=== Section Start ===

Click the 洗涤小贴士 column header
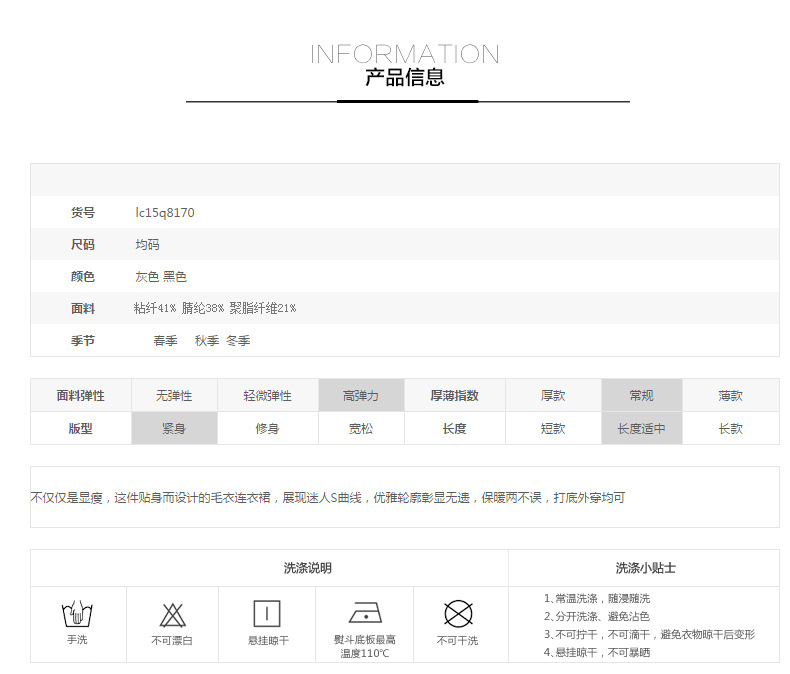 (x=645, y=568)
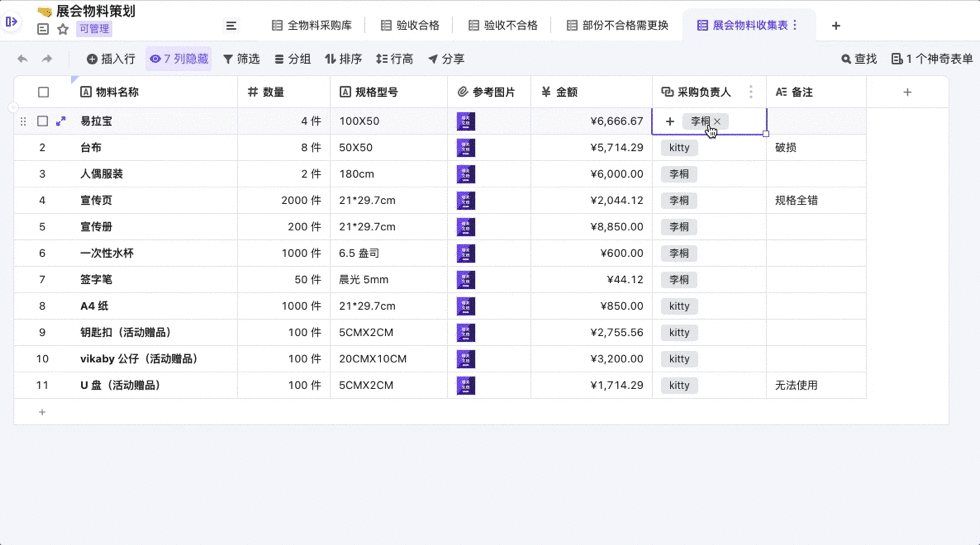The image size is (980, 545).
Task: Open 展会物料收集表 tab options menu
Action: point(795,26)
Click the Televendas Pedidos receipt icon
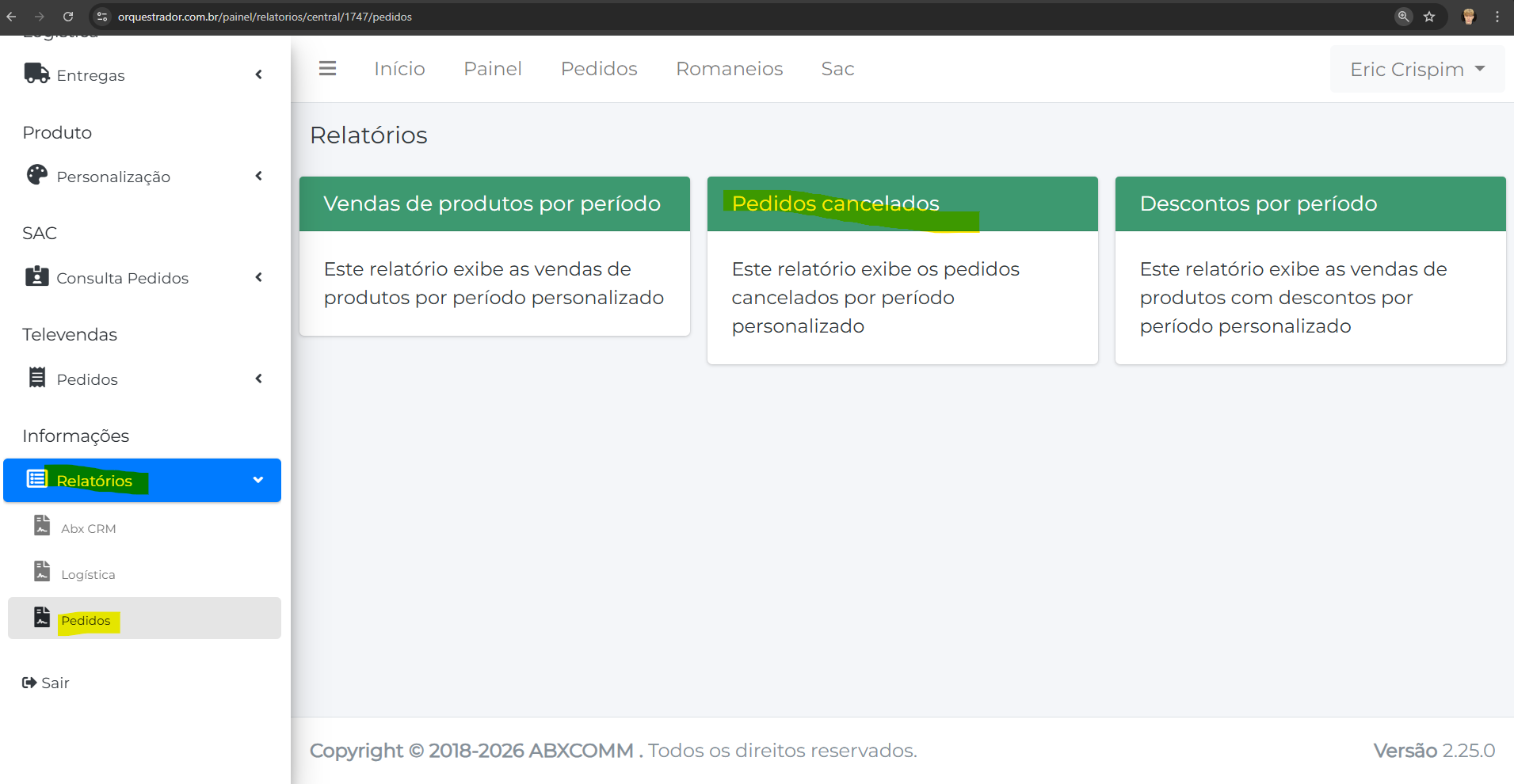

=== Section End ===
=== Section Start ===

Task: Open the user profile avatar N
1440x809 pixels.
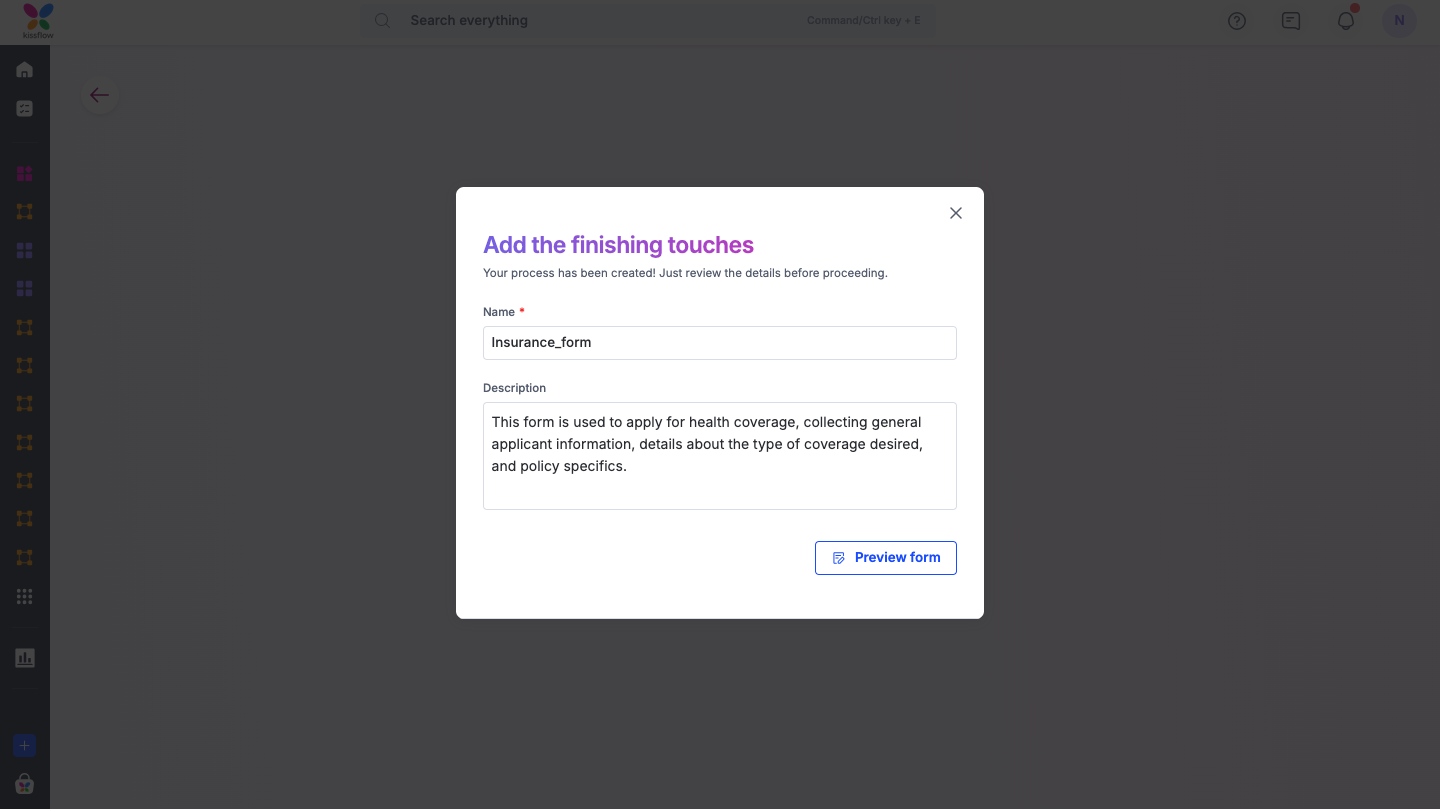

=== Section End ===

In the listing above, find the line with "Click the 洗涤小贴士 column header" and the line with "Click the Televendas Pedidos receipt icon". Set down exactly those lines and everything between them, skipping pictures.

> [Exercise answer]
Click the 洗涤小贴士 column header
 (x=645, y=568)
The image size is (980, 545).
Task: Open 展会物料收集表 tab options menu
Action: point(795,26)
Click the Televendas Pedidos receipt icon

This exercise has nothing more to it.